В двадцатом веке гекзаметр, как ни странно, не только не вышел из употребления, но и стал участником экспериментов, как метрических, так и стилистических. При этом и гекзаметр, и элегический дистих, как и прежде, часто сохраняют память о своем античном происхождении: написанные ими стихотворения могут либо припоминать античные темы, либо включаться в диалог с классической традицией, либо открыто пародировать ее. Гекзаметр «Попиады» Радимова очень способствует именно пародийному восприятию поэмы (как и ее название), однако элегический дистих его местами страшноватых, но полнокровных идиллий à la russe («Свиной хлев», «Пойло», «Корова», «Сырой вечер», «Туча», «Полдень», «Весна») — это уже не пародия, а именно сложный диалог с идиллической традицией, причем не только античной, но и русской. В «Гексаметрах» Набокова стихотворение «Сердце» (на самом деле написанное элегическими дистихами) сохраняет легкий аромат остроумия антологических посвятительных и описательных эпиграмм, стихотворение «Памяти Гумилева» говорит о встрече на Елисейских полях7.
Разрушение гекзаметра, его сознательная модификация представляется одним из способов обновить его возможности, освежить его, включив его усложненные варианты, так сказать, в арсенал современных поэтических средств. Кажется, эта возможность легко, но отчетливо намечена в стихотворении Набокова «Гекзаметры» («Смерть — это утренний луч…»), и нельзя не заметить, что и по тематике, и по найденным возможностям модификации гекзаметра это стихотворение как бы предвосхищает «Стелы и надписи», во всяком случае, стоит к нему ближе других стихов. Однако вполне вероятно, что О. С. нашла используемую ей в «Стелах и надписях» антикизирующую, но свободную метрическую форму сама. (В более раннем сборнике «Ворота. Окна. Арки» в стихотворении «Лициний» она использует слегка модифицированный — в основном за счет расширения — гекзаметр, а стихотворение «Кинфии» написано элегическими дистихами, но с каталексисом в третьей стопе второго гекзаметра, который, таким образом, сближается ритмически с пентаметром.)

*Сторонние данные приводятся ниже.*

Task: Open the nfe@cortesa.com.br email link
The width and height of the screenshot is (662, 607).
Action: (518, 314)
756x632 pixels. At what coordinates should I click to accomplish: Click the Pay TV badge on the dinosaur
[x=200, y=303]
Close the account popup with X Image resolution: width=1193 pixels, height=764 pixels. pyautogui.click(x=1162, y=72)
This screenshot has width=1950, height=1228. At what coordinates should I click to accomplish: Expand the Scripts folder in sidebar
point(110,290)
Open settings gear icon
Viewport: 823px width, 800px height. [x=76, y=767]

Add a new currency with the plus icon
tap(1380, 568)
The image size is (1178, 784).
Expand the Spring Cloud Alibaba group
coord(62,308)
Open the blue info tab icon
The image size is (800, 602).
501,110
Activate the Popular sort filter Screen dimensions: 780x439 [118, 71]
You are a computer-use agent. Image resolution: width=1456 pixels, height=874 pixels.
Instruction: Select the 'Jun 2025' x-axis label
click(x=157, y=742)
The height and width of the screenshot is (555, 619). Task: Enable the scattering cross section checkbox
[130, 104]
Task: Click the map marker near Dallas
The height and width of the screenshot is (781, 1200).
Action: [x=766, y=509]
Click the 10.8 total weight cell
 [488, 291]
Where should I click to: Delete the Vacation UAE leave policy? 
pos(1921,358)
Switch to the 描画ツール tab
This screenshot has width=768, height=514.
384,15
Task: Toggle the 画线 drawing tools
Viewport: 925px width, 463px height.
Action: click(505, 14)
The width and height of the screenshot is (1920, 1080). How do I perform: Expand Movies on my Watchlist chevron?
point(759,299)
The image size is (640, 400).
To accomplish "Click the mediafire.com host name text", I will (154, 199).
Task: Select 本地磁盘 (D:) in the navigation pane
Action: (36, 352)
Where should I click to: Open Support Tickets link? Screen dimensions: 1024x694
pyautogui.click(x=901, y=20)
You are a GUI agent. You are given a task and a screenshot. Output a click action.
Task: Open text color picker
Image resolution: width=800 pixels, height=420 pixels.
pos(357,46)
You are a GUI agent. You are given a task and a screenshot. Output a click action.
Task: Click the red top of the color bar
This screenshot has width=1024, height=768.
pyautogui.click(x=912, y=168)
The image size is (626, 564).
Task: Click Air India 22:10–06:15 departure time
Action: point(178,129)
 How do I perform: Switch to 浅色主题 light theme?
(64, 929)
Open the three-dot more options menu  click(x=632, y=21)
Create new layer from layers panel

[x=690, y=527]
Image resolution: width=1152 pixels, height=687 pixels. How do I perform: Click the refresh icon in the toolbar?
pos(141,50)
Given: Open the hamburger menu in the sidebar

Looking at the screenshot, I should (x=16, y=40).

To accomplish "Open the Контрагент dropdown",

Удачность метрического решения «Стел и надписей», мне кажется, заключается в найденном балансе между похожестью на гекзаметр и элегический дистих и несводимостью к ним. Похожесть на них дает возможность создать античную ауру и пользоваться узнаваемой интонацией элегического стиха. Несводимость к ним, разрушение строгой схемы делает эту связь не жесткой, избавляет автора от риска сделать слепок (сколь угодно совершенный) или пародию (сколь угодно утонченную), а главное, позволяет включать в стихотворения более гибкую интонацию и сложный ритм, где это нужно.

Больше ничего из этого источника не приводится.